Yet Turnbull has so far been nowhere to be heard as the government tries to explain its plan to force telecommunication companies and internet providers to retain the data for two years.
Turnbull is known to have been angry to have read about the cabinet national security committee's metadata decision in the media. The powers-that-be in the Prime Minister's office are known to be usually reluctant to deploy Turnbull.
But still, if the message is to be got out, he should be at the forefront in explaining what the government is on about. On Wednesday Tony Abbott created some confusion, and Attorney-General George Brandis when he appeared on Sky was trying so hard to avoid saying the obvious that he did little to clarify.
The plan is that telcos and internet service providers would be asked to keep data for two years, so potential evidence did not disappear into the commercial dustbin. "We're not asking for new information," Abbott said. "We're simply asking the telecommunications providers to continue to keep information that they currently do."
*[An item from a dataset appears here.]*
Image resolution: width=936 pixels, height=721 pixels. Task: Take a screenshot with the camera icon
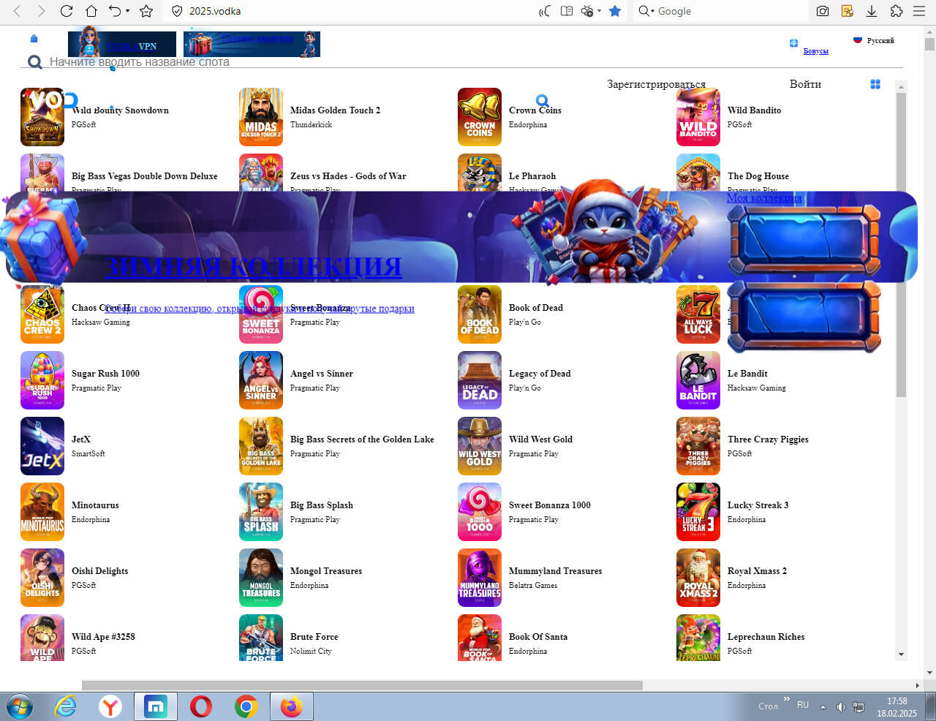823,11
The data includes phone numbers and who owns the phones that make and receive the calls, but not the content of the calls, and the addresses of websites visited but not what was looked at on the site (for example, it would be known that you visited The Conversation and for how long but not what articles you read there).
In fact, the data is potentially very extensive — as a log prepared by a Guardian Australia journalist shows.
The precise detail of the government proposal is still being worked out. "What has been decided is an in-principle decision," Brandis said. The extent to which social media would be included was being discussed. The situation of Skype is unclear.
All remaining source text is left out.